Valerie Mahfood was born and raised in Tyler, Texas where she graduated from Robert E. Lee High School in 1992. She went directly to Kilgore Correctional Officer Academy where she was the youngest to ever be admitted and of the 300 applications, one of only two women selected. Upon graduation, she received her unit assignment at Stiles Prison, an all male maximum security institution where she worked for 6 years. She recently received a promotion to Grievance Lieutenant at the LeBlanc Unit.
Her boxing career began in 1995 after a friend dared her to enter an upcoming local Toughwoman Contest. Mahfood knocked out all her opponents in the local contest and was invited to the national contest in Detroit, Michigan where she held her own but lost on points even though she had knocked down her opponent twice. She had caught the boxing bug and a coworkers son, who was a Junior Olympics boxing gold medalist agreed to train her. Sgt. Jimmy Johnson had two provisions, quit drinking alcohol and quit smoking. She did and won her one official amateur fight by knockout. Through Sgt. Johnson, Mahfood met up with Harrt Murdock and Austin Green co-owners of the Orange Boxing Club in 1996 and they have been her trainers ever since.

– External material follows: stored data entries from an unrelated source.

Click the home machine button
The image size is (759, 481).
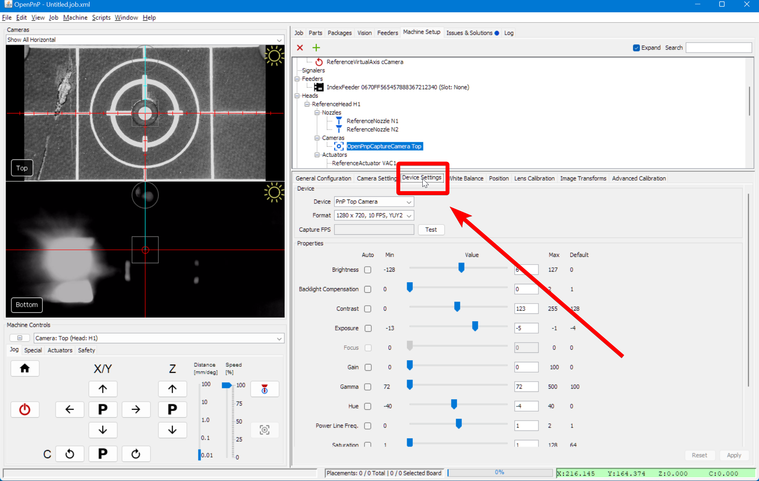[x=25, y=368]
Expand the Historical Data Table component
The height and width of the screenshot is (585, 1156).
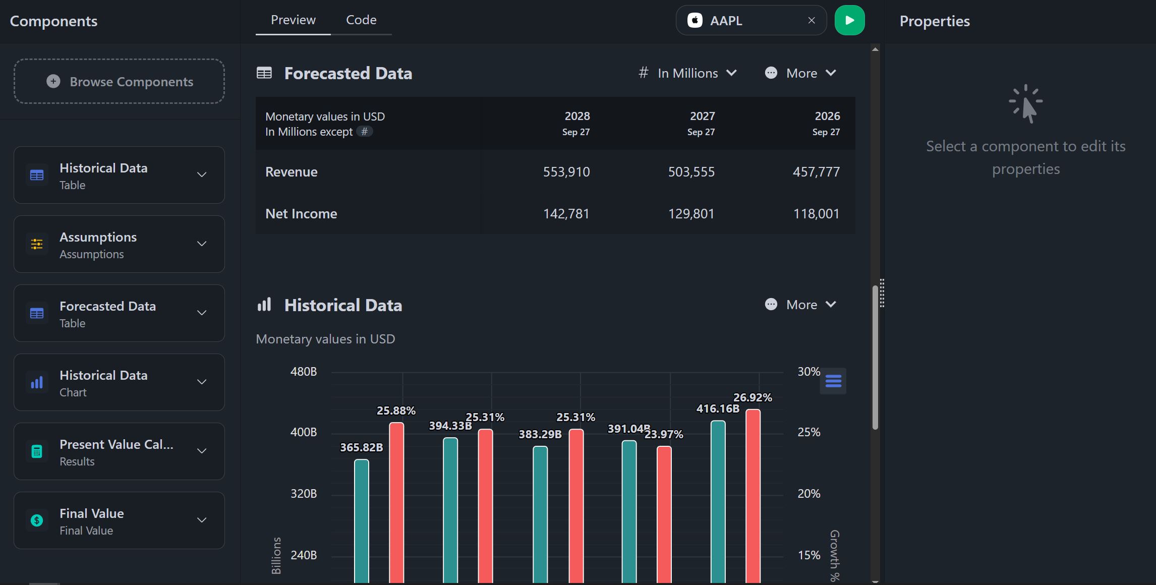pyautogui.click(x=202, y=175)
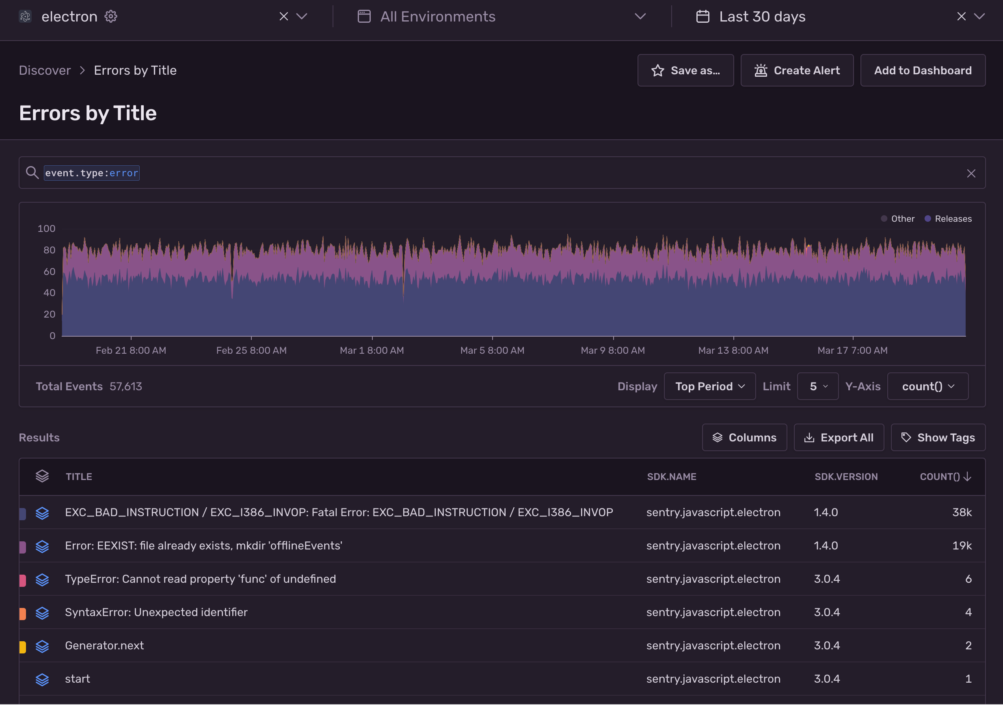This screenshot has height=705, width=1003.
Task: Go to Discover breadcrumb
Action: coord(45,70)
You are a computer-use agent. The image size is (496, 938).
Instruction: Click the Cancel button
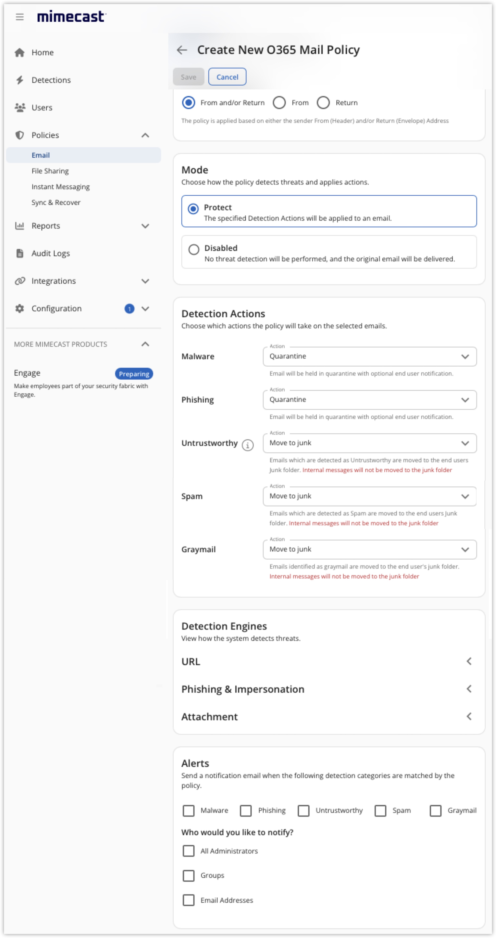(227, 77)
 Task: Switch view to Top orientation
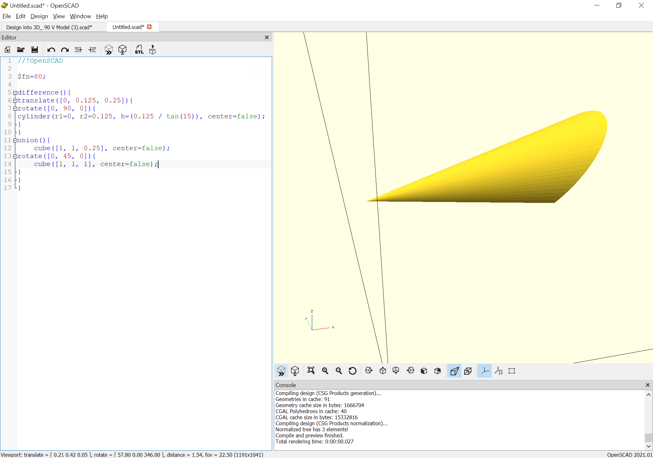pyautogui.click(x=383, y=371)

Mahfood's professional career began in 1997 in New Orleans, Louisiana when she KO'd Jeanne Martinez of Slidell, La. By the time of her bout in Panama City, Panama, September 17, 1999, her record was 5-3 and it would be the first time two women would fight for the light heavy weight (168-175lbs.) title of the world. In Panama she avenged a previous loss to Kathy Rivers of Miami, Florida and won two world titles at the same time by TKO'ing Rivers at 0:32 in the 10th round. Not only did she win the Women's International Boxing Federation (WIBF) and the International Women's Boxing Federation (IBWF) Light Heavyweight World Titles that day, but it was a big day for women's professional boxing because it was the first women's title match ever to be touted as the main event on a Panama City card. Later that same year at the Radisson Astrodome in Houston, Texas, "The Wolfe" won with a four round unanimous decision in a rematch with Geneva Buckhalter of Columbus, Mississippi. In the weeks before the fight, the media helped to shift the focus from the men's bouts and the Mahfood - Buckhalter fight became the main event for the sellout crowd. As of summer 2001 her record was 10-3 with four KO's and she was named 2001 Fighter of the Year by the Women's Boxing Archive Network (WBAN).
She had been taking classes at Lamar since 1996 and with a full time job at the prison and her rigorous training schedule she is a very busy woman. There are only three women's boxing world titles to be had and Mahfood is the first American woman to hold two of them. The International Women's Boxing Association (IWBA) light heavyweight title is vacant as of summer 2001 and no woman has held all three. Mahfood's status in the women's boxing world makes her a prime candidate for advocating women's boxing, inspiring young women who would like to become boxers and perhaps involvement in future plans for the first women's boxing event at the 2004 Olympic Games.